The most recent included a mysteriously locked RV door, frantic lock picking with a golf tee, panicked calls to CAA and a Hail Mary involving the picnic table, emergency window over the bedroom, a boost with The Dude hoisting the Dame’s butt and legs, with much wiggling and cursing across the sill before catapulting over the dresser onto the bed. Ahhh… life on the road, please tell us we’ll laugh about this later.
Other frustrations involve pull-throughs and back-in sites. One is a lottery win and the other is a soul-sucking exercise in embarrassment and frustration.
Some campgrounds don’t have pull-throughs; these will forever be known as the port of last resort. Port Perry had no pull-throughs but the end of the day was nigh, there were no other close options and so we relented. How bad could it be. The campsite was lovely, narrow and perched alongside a beautiful marina. It had rained a lot the lady said, so we’ll give you a drier site.
Rain, being the torrential, tornado-warning type, had saturated the ground, so when we began the forward/backup dance of RV parking, the ground sucked in our rear tires and we were parked.

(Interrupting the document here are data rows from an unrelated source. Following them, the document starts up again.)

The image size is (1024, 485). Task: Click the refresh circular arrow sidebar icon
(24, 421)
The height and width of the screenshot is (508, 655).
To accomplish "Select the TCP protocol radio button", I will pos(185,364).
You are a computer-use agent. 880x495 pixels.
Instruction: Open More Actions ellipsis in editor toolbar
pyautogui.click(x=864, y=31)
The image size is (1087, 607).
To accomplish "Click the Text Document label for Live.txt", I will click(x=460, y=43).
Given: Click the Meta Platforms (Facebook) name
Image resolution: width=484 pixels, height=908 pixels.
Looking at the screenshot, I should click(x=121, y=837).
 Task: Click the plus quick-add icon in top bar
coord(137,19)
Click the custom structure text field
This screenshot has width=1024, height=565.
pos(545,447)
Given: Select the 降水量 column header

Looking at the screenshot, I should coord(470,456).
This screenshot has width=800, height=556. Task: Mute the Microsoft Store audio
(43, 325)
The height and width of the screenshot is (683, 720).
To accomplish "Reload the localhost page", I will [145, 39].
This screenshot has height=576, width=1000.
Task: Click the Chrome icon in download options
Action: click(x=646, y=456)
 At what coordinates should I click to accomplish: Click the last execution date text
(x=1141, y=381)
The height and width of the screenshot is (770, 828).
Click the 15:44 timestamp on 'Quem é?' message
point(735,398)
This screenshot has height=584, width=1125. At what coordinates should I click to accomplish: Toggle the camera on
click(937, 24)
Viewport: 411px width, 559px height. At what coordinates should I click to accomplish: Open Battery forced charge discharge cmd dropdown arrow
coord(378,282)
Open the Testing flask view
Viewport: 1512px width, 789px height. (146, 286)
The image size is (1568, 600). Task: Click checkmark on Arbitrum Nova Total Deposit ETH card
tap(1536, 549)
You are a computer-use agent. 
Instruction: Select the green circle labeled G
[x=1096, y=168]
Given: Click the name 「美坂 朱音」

Albeit in the middle of the campground road and close enough to the marina to dive in for a refreshing dip from the driver’s window.
The Marina has a repair shop busy this time of year getting those yachts and expensive water toys ready for the season. This being lunch time the fellas were lined up on the pier munching sandwiches and watching the show. An offer of a pull out by a backhoe on site was offered and then rescinded, a tow-truck was called, curious onlookers gathered to watch as our home on wheels was pulled from the muck.
Other back-ins have been less stressful and involve the use of the “good enough” philosophy. If after a half hour of to-ing and fro-ing to park your RV and it is reasonably straight it is “good enough”. The Dude has enthusiastically adopted this strategy and uses it for all aspects of camping life.
Merrickville was a back-in site and definitely fell into the “good enough” category; in fact the Grey Ghost took up most of two sites after narrowly missing taking out the side of the RV in a misguided attempt to check out the rest of the campsite in search of an “easier” site. (Note to self, ask first, drive later.)
Thankfully the town of Merrickville, bisected by the Rideau Canal and a little gem of a place, had cold beverages, hot food and interesting shops to soothe our frazzled nerves.
Shamefully, my knowledge of the Rideau Canal was limited; a huge outdoor skating rink in Ottawa is the only thing that came to mind. As an engineering feat it is unparalleled, seeing the locks and how they are used to move boats from one body of water boggles the mind, given the resources and equipment available at the time they were built.
We watched as yachts, glided by our campsite, close enough to borrow a cup of champagne and a dab of caviar. Not really what the builders intended I’m sure but “good enough”.